Soundgarden bassist Ben Shepherd recently reflected on the band’s final tour and the decisions that preceded Chris Cornell’s death. He shared his thoughts on Guitar World.
Shepherd expressed deep regret about the band’s recurring pattern of interrupting studio work to embark on tours. He described a premonition he experienced the night before the band departed for their final tour.
“I’ve been thinking a lot lately about how the night before we left for the tour, I knew that something bad was going to happen,” Shepherd said. “Something came over me, and I deeply felt like I couldn’t do it. I went around and said goodbye to my family. I could feel it.”
The bassist also reflected on his personal connection with Cornell and the unfulfilled moments they would never share.
“I always thought we were going to be weird old men sitting out in the cabin he owned in the woods, laughing about everything,” Shepherd said. “He really wanted to meet my son Noah, and he never got to.”

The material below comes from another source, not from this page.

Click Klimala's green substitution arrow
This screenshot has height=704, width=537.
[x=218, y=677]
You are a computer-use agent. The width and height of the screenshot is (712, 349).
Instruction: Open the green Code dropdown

Shepherd identified the core issue that he believes contributed to the circumstances surrounding that period: “We were making the same mistake we always did, which was interrupting making our record in the studio to go play some tour for some reason.”
Shepherd’s haunting premonition would prove tragically prescient. The 2017 reunion tour marked a significant moment for Soundgarden, but it would ultimately end in tragedy that shocked the music world.
Chris Cornell died by suicide on May 18, 2017, in his hotel room at the MGM Grand in Detroit. This occurred just hours after performing at a Soundgarden concert at the Fox Theatre, as reported by PLSN. The band was on their 2017 U.S. reunion tour, with the Detroit show being their 12th out of 18 scheduled dates. The Wayne County Medical Examiner’s Office ruled his death a suicide by hanging.
The circumstances surrounding that fateful night were well-documented. After the concert ended around 11:15 p.m., Cornell’s bodyguard Martin Kirsten accompanied him back to the hotel. Kirsten administered two doses of Ativan, Cornell’s anti-anxiety prescription medication, according to Detroit News. Later, Cornell’s wife, Vicky, called the bodyguard expressing concern because Chris did not sound okay. When Kirsten forcibly entered the locked hotel room, he found Cornell in the bathroom with a red exercise band around his neck. Attempts to revive him were unsuccessful. He was pronounced dead around 1:30 a.m.
The impact on the band and the music world was immediate and devastating. All That’s Interesting documented that the remaining six tour dates were canceled following Cornell’s death. The 2017 tour that Shepherd had dreaded would never be completed. The new album the band had been working on was never finished. Shepherd’s premonition about the tour interrupting their studio work took on a tragic new meaning—the interruption would be permanent.